For this course participation is obligatory. Students are allowed to miss a maximum of 2 units .
The course content is covered and presented in lectures and tutorials. Understanding of the concepts is assessed by two written exams. Students apply data science and machine learning methods covered in the course in a Machine Learning Competition where a dataset is provided and students pre-process and analyze the dataset to come of with a good predictive model. Students present their model and the predictive performance is assessed and compared.

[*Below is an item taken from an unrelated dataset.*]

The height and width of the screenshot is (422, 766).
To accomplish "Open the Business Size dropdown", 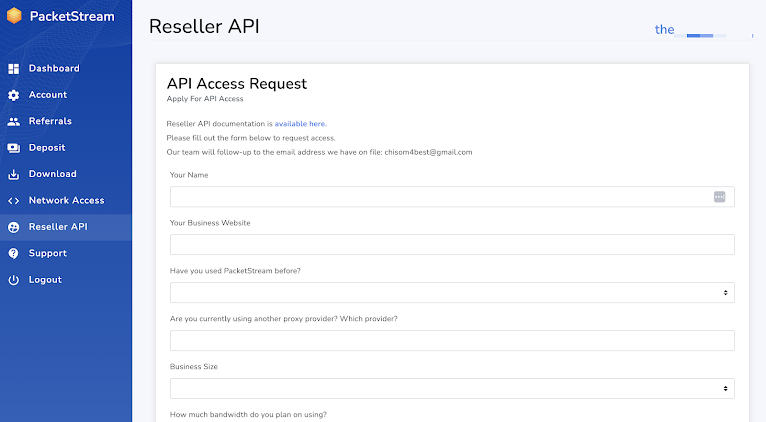I will pos(452,389).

The final grade is composed of:
- Written Exam 1 (40%)
- Written Exam 2 (40%)
- Machine Learning Competition: Presentation & predictive performance (20%)
Grading scheme:
- > 90%: Excellent
- (80%, 90%]: Good
- (70%, 80%]: Satisfactory
- (60%, 70%]: Sufficient
- [0%, 60%]: Not sufficient
Programming skills on an intermediate level are required (e.g. in R or Python). Although this is an applied class, basic understanding of probability, statistics, linear algebra and calculus is necessary.
For an in-depth coverage of the content it is recommended to attend this course in combination with the Research & Policy Seminar (2329).